The size of the Amazon rainforest has been shrinking – and not just because of traditional deforestation.

Fires that creep slowly and low in the forest understory burned nearly 3 percent of the world’s largest tropical rainforest in a little more than a decade, scientists at NASA say.

Because they are hard to measure from space, “we've never known the regional extent or frequency of these understory fires," said Doug Morton of NASA's Goddard Space Flight Center in Greenbelt, Md., the lead author of a study publicized by the space agency Friday.

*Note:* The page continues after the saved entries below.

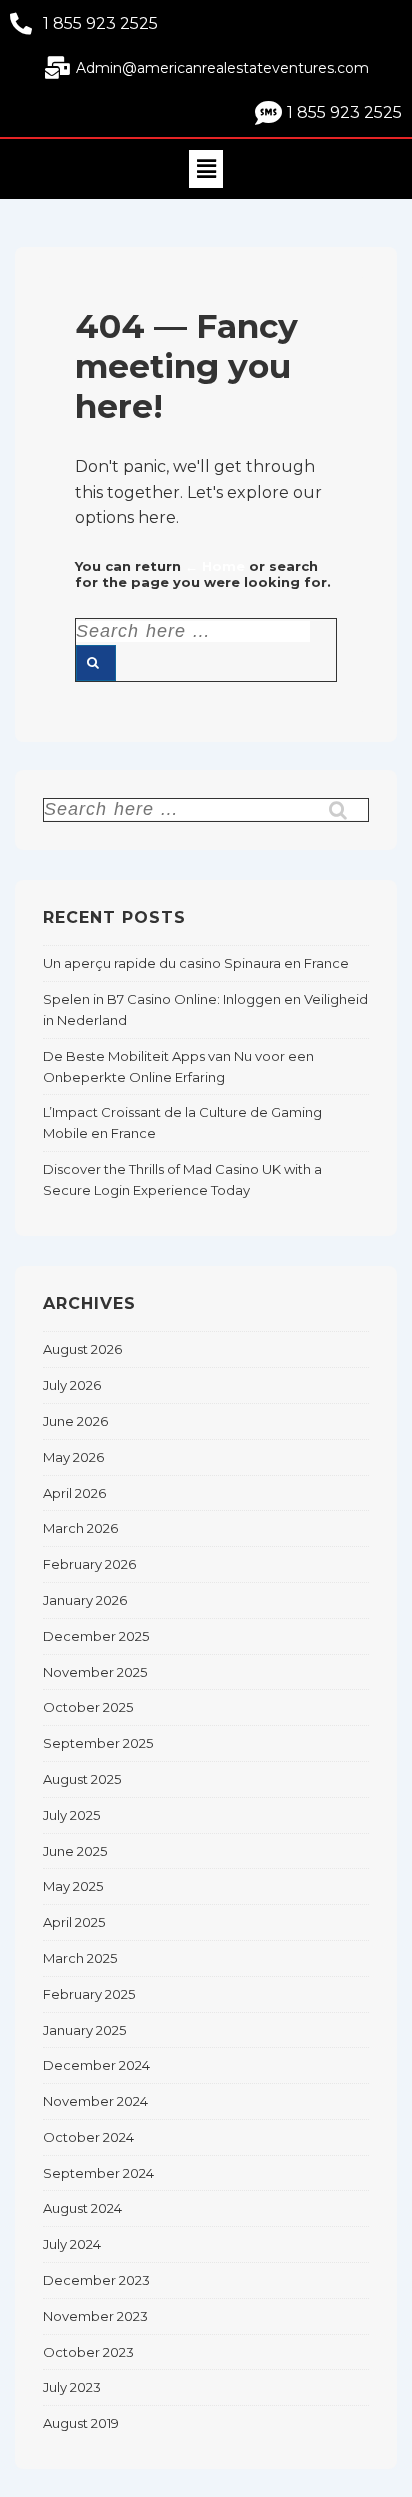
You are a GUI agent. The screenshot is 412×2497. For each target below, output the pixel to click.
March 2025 (80, 1958)
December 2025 (96, 1636)
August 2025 (82, 1779)
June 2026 (75, 1421)
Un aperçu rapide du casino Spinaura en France (196, 963)
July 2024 (72, 2244)
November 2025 (95, 1672)
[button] (206, 169)
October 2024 (88, 2137)
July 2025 (71, 1815)
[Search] (96, 663)
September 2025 (98, 1743)
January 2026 (85, 1600)
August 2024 (82, 2208)
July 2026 (72, 1385)
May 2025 (73, 1886)
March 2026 (80, 1528)
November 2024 (95, 2101)
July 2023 (72, 2387)
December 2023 (96, 2280)
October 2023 (88, 2352)
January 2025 (84, 2030)
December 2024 (96, 2065)
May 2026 (73, 1457)
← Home (215, 566)
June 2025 (75, 1851)
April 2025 (74, 1922)
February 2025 (89, 1994)
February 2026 (89, 1564)
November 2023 (95, 2316)
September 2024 (98, 2173)
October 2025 (88, 1707)
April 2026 (74, 1493)
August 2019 (81, 2423)
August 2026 (82, 1349)
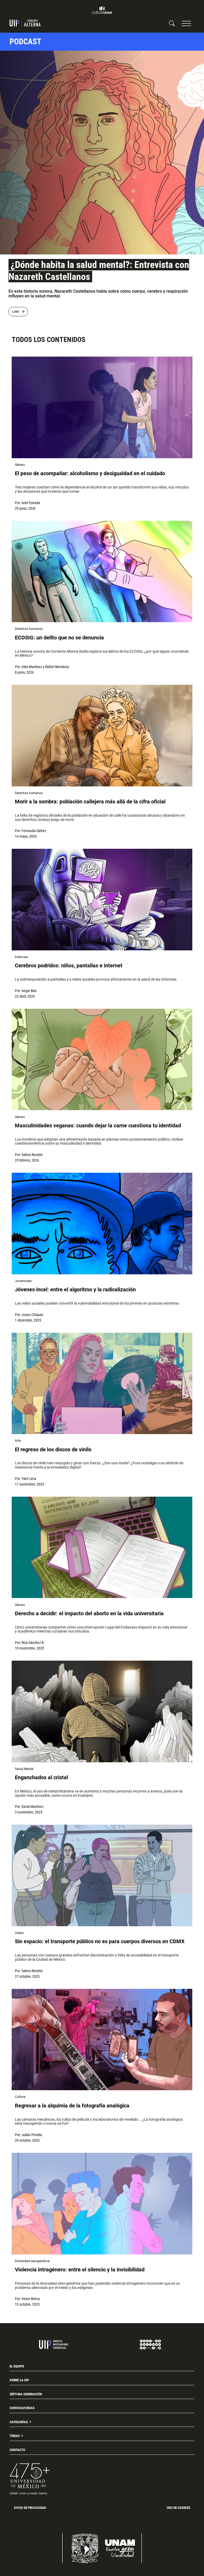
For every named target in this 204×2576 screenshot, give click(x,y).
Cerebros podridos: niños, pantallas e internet (68, 966)
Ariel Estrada (31, 503)
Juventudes (23, 1281)
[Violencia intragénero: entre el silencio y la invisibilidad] (102, 2203)
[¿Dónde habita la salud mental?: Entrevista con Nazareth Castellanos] (102, 152)
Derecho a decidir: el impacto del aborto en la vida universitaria (89, 1613)
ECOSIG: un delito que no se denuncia (59, 638)
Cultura (20, 2097)
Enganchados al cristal (41, 1777)
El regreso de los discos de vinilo (53, 1450)
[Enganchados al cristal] (102, 1711)
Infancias (21, 957)
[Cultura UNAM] (102, 10)
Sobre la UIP (19, 2380)
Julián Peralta (32, 2135)
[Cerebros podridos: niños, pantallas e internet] (102, 899)
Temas (15, 2436)
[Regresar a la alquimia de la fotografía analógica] (102, 2039)
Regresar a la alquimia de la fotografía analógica (72, 2106)
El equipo (17, 2366)
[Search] (171, 23)
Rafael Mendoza (57, 667)
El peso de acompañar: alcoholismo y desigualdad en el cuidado (90, 473)
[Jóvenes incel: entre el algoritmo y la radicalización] (102, 1223)
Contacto (17, 2450)
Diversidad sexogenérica (32, 2261)
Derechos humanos (29, 629)
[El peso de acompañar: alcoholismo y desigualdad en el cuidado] (102, 407)
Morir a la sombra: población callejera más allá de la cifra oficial (90, 802)
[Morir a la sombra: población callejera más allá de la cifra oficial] (102, 735)
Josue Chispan (32, 1315)
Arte (18, 1441)
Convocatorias (22, 2408)
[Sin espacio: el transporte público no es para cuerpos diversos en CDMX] (102, 1875)
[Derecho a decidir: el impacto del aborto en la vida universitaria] (102, 1547)
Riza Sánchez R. (33, 1642)
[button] (186, 23)
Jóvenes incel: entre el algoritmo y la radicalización (75, 1290)
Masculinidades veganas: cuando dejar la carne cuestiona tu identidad (98, 1126)
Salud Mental (24, 1769)
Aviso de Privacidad (30, 2508)
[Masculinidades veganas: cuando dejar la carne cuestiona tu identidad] (102, 1059)
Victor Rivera (31, 2299)
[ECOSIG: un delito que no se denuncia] (102, 571)
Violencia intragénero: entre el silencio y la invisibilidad (79, 2270)
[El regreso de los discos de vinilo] (102, 1383)
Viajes (19, 1933)
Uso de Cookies (178, 2508)
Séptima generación (26, 2394)
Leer (15, 311)
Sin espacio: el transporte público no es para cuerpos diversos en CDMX (100, 1941)
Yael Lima (29, 1479)
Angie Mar (29, 991)
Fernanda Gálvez (34, 831)
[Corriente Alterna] (25, 23)
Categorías (19, 2422)
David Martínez (33, 1806)
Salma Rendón (32, 1155)
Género (20, 465)
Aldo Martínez (32, 667)
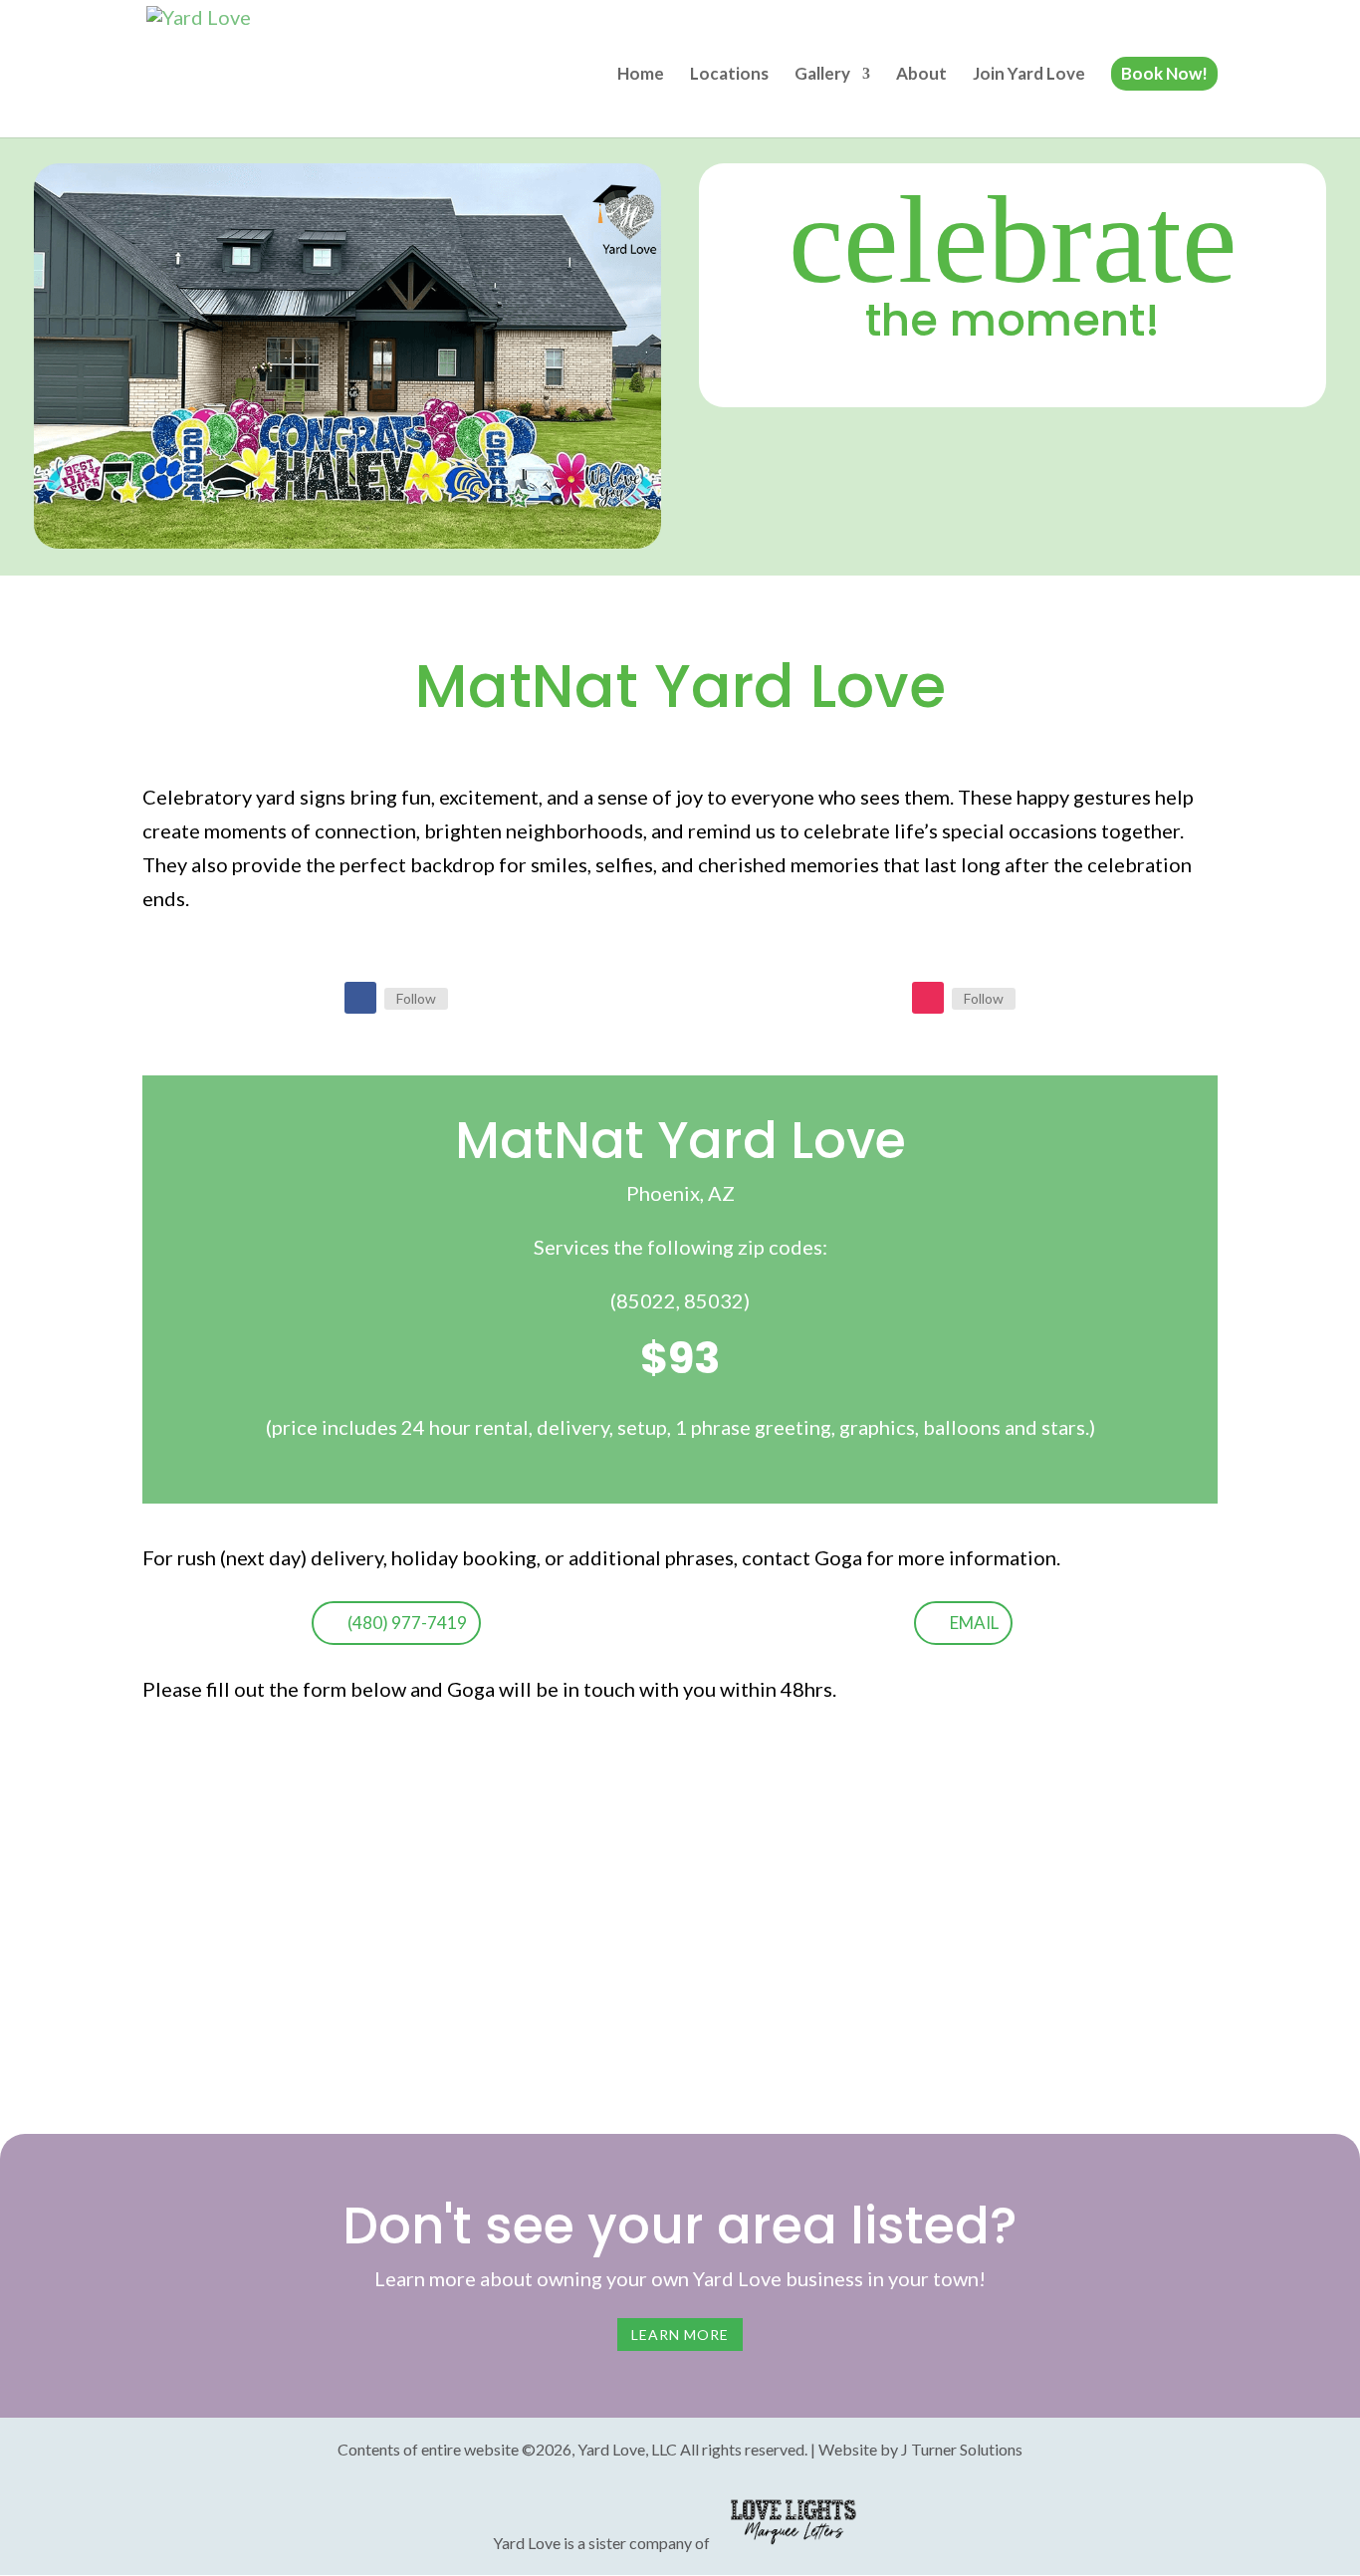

The study estimated that between 1999 and 2010, understory forest fires burned more than 33,000 square miles (85,500 square kilometers), or 2.8 percent of the forest.

The fires are typically caused by human activities such as cooking, cigarettes, or agricultural waste burning.

But they’re not directly related to deforestation activity, which can include fires that Mr. Morton describes as “massive, towering infernos.” Rather, an important indicator of risk for understory fires is dryness.

Frequent understory fire activity coincides with low nighttime humidity, the NASA research found.

By contrast, in some of the peak years for forest-clearing activity (2003 and 2004), adjacent forests had low rates of understory fires.

In understory fires, flames generally reach only a few feet high. They often burn for weeks at a time, spreading a few feet per minute.

To gauge the scale of understory fire activity, Morton and colleagues used observations from early in the dry season, from June to August, collected by MODIS – the Moderate Resolution Imaging Spectroradiometer instrument on NASA's Terra satellite.

The researchers tracked the timing of damage and recovery in various disturbed areas. Areas of deforestation lack signs of recovery for at least two years. But degradation from understory fires is visible in the year after the burn, then dissipates quickly as the forest regrows.

Separately, NASA and academic researchers on Friday released predictions that the 2013 fire season will be “considerably higher” than in 2011 and 2012 in many parts of the Amazon.

The scope of the understory fires doesn’t make deforestation less important, but it suggests that such fires “are important source of [carbon] emissions that we need to consider," Morton said.